Results: In Study 1 on multiple persistent functional impairments post-mTBI, 35 volunteers participated and provided informed consents based on procedures approved by the UNLV Institutional Review Board. mTBI cases consisted of 21 individuals (65% males; age, 26.8±5.04 years of age) with a self-reported history of single or multiple injuries (75% multiple), including sports-related activities and military operations. Controls consisted of 14 individuals (36% males; 22.0±4.13 years old). Only age was statistically different between the 2 groups (p=.006) among all demographic variables. mTBI cases reported significantly poorer episodic memory, severer anxiety, more sleep disturbance problems, a wider range of body movements during walking, and higher blood global methylation ratio (5-mC%) (all p’s<.05). From Study 2 on persistent cognitive declines post-injury, based on CNS-VS—processing speed scores at the baseline and the next 1 or up to 3 years, 4 professional fighters with cognitive declines (‘decliners’) and 5 without (‘non-decliners’) were selected for whole-genome methylation analysis using methylation sequencing. Mean age was 32.4 (±6.41) years old and professional fighting experience ranged from 0 to 14 (6.2±5.26) years. No significant differences were found in demographic and fighting variables between the 2 groups. Compared to non-decliners, decliners had significantly hypermethylated (i.e., dysregulated) genes of axonal dysfunction signaling (e.g., ADAM17, GRB10, PRKD1, and FGFR2) and neurological disorder (e.g., Pka, PI3K, LDL, LDLR, and Pkc(s)) at the baseline.

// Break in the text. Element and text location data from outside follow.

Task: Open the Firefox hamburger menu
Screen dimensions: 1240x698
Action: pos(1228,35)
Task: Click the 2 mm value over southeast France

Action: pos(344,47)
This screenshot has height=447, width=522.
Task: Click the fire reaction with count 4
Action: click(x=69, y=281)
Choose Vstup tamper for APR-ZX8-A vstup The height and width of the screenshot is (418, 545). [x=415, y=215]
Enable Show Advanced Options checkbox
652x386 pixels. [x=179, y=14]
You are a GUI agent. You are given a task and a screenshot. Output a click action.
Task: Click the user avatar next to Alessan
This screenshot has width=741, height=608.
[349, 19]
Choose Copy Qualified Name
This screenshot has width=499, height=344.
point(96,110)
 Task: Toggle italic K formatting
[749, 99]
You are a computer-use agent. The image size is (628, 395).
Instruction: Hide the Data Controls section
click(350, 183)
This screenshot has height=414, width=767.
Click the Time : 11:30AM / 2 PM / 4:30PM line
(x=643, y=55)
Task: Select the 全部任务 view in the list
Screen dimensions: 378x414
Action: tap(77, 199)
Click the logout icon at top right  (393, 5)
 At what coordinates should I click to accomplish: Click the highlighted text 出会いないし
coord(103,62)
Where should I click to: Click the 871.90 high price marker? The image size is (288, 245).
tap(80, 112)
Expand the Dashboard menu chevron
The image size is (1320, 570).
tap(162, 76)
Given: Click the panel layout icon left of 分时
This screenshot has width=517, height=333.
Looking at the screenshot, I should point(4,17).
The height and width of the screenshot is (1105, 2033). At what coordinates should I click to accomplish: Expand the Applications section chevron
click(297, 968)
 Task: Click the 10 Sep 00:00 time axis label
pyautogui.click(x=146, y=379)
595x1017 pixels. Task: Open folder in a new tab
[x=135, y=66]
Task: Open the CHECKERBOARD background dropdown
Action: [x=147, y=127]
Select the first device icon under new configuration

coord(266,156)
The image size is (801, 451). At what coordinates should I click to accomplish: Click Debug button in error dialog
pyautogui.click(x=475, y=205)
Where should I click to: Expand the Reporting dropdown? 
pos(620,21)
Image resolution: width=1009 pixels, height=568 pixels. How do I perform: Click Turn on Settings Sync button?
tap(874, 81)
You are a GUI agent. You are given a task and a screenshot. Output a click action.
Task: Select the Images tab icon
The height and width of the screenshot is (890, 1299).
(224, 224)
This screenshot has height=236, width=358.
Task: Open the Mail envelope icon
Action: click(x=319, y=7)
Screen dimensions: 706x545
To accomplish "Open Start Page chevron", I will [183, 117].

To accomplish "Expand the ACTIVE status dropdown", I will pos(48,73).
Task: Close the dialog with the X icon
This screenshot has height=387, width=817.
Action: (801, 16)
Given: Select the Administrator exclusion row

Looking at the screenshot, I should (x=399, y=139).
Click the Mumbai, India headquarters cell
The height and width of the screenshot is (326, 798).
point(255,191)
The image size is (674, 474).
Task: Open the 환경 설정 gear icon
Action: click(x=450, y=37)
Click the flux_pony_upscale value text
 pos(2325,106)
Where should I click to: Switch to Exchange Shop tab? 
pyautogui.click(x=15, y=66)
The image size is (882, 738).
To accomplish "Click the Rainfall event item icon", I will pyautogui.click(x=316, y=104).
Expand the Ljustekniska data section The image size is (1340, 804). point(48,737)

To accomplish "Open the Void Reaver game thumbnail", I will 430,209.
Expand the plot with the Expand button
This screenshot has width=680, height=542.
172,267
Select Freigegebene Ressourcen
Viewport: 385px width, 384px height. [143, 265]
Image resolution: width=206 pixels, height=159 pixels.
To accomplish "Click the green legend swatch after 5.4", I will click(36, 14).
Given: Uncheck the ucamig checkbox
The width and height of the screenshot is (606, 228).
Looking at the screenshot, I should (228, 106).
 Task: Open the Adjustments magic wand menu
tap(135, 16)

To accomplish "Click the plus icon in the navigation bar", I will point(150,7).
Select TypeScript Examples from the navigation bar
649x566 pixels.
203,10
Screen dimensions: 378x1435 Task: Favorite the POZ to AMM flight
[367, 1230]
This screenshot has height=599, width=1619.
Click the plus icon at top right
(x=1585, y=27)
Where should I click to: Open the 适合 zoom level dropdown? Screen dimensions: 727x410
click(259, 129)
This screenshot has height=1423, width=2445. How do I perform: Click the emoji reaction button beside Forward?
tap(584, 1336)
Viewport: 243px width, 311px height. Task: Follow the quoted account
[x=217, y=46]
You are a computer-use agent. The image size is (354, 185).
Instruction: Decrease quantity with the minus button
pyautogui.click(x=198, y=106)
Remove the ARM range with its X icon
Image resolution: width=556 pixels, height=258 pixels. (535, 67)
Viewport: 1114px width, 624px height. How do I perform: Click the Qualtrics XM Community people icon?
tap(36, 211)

Implications: We observed persistent cognitive, psychosocial, and sensorimotor functional impairments, even long after mTBI, along with altered (higher) peripheral global methylation ratio and hypermethylated axonal degeneration genes associated with the subsequent cognitive declines in next 1 to 3 years. Our findings provide evidence to use peripheral methylation markers, in particular, of axonal degeneration-related genes, and clinically sensitive and more objective screening tools of post-mTBI persistent status.